Anita’s emotions and feelings are real, but if she cannot share them with Cameron in a way that he can receive them, without him feeling offended, analyzing them, judging her for having them, or without taking them personally, then she has nowhere to go in this relationship.
And yes it may be the case that he doesn’t feel safe either.
The beauty and power of the masculine and the feminine is that each can hold space for the other, and each can hold space for itself.
However, if a woman does not feel safe in her feminine energy, she will often retreat or go into her masculine energy to create her own safety.
When this happens, she may show up as angry, resentful, bitter or hostile. The truth is, she is afraid and is protecting herself. She is afraid of not being cared for, supported, understood, loved and cherished.
If this dynamic goes on for too long, the relationship will become devoid of kindness, nurturing, protectiveness, emotional safety, and intimacy, and it will become toxic.
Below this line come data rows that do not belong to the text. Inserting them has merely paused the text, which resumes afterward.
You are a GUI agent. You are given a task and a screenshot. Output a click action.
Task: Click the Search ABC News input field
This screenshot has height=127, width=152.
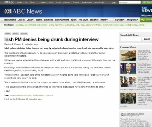click(131, 39)
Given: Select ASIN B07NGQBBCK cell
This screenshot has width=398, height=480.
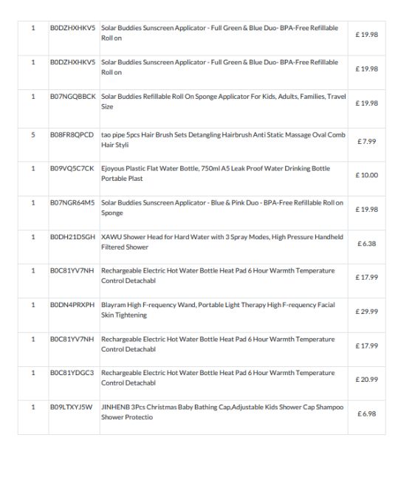Looking at the screenshot, I should [73, 97].

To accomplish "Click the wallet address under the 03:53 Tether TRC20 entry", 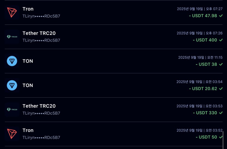I will coord(41,113).
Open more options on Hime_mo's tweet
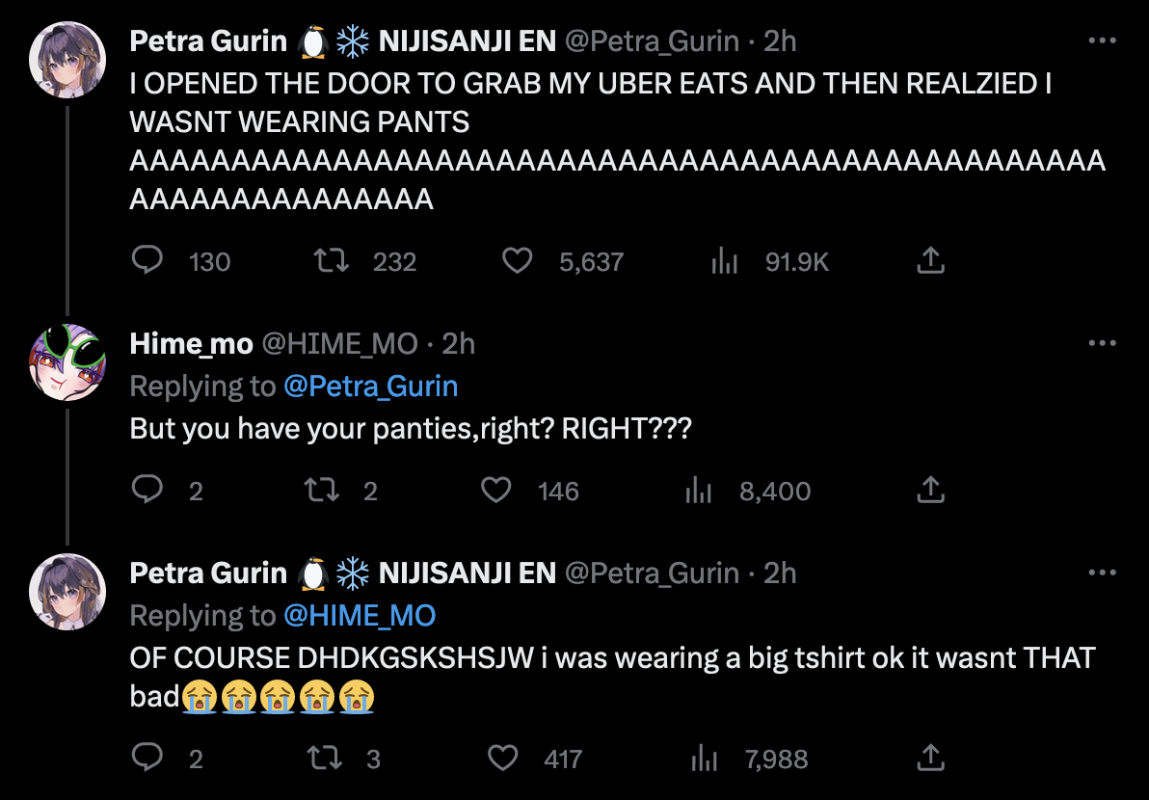1149x800 pixels. pos(1102,343)
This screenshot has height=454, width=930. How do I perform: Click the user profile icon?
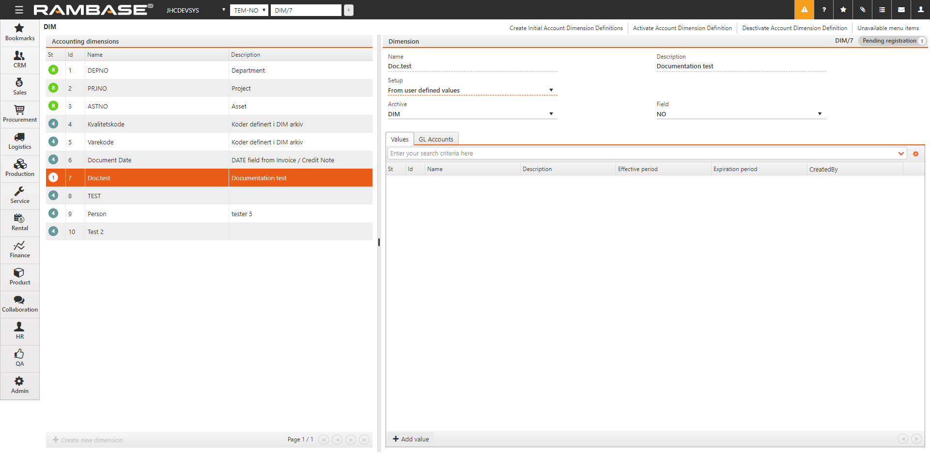(921, 10)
Once it goes toxic, it is hard to repair. Not impossible, but a lot of work needs to be done to rebuild trust, empathy, and understanding.
For a man who has strong masculine energy, to feel that he himself is not a safe place, can be a major insult, but it doesn’t have to be. If Cameron hears Anita’s words only as criticism, he will respond by either defending or by withdrawing.
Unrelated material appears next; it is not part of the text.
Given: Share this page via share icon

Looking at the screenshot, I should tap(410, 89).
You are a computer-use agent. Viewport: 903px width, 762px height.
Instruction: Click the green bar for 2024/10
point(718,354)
When he hears from the woman he loves, that he is not safe, no matter what the reasons, and he tries to change the course of the conversation into a more positive tone, because he can’t sit with her discomfort, he will only create more disconnect, more anger, and more distance.
He may even be saying honest, logical things. He may be in all good intentions, trying to steer her in a better direction, but what he is not doing, is validating what she is feeling, regardless of how it seems to him. He is not being the riverbed to the river, he is being the storm trying to force the river to go in the right direction, the direction he wants it to go.
This type of dynamic between two people is not malicious, but it is damaging. So how does a man create safety for a woman (and in doing so, for himself)?
Taking her emotions personally
The first re-building practice is to not take her emotions personally. To allow her to express how she is feeling without taking it as a personal attack (even if there is blaming and criticism), is a powerful place to hold yourself in. It’s powerful for him and it’s powerful for her.
To do otherwise is to not be a safe place for her to land when she is feeling the storm of her own emotions.
This is not to say that he has to agree with what she is feeling, but he does have to be able to empathize and separate his own responses and story from hers.
Fierce self-love
A man must strengthen his own sense of self. A man must fiercely love himself, before he can fiercely love his woman.
For a man to be able to hold his own space, so that he can hold space with her, he needs to be strong in himself. He has to know himself. He has to know what he wants. He has to be able to practice calm in the eye of a storm.
Ways he can do this are by having a spiritual practice, looking after his mind and body. Sheer will power will not do. Deep soul connection within himself, will allow him to stand strong when he needs to.
Listen to understand
A man must learn to listen with the intent to understand what is going on for her. Arguments and disagreements will escalate when there is a lack of ability to see things from the other person’s perspective.
The only way to do this is to first seek to understand what’s going on for her, without thinking two steps ahead about what he needs to say next to strengthen his logic.
A man needs to know his own boundaries, but he must also respect hers, and then go beyond into compassion. Boundaries keep him safe, and allow him to be safe for her.
Cameron and Anita stand a fighting chance if they can both agree and understand that neither is the enemy. They will be able to rebuild trust when judgment and criticism is suspended. They will start to form a connection again when they know they are safe for each other.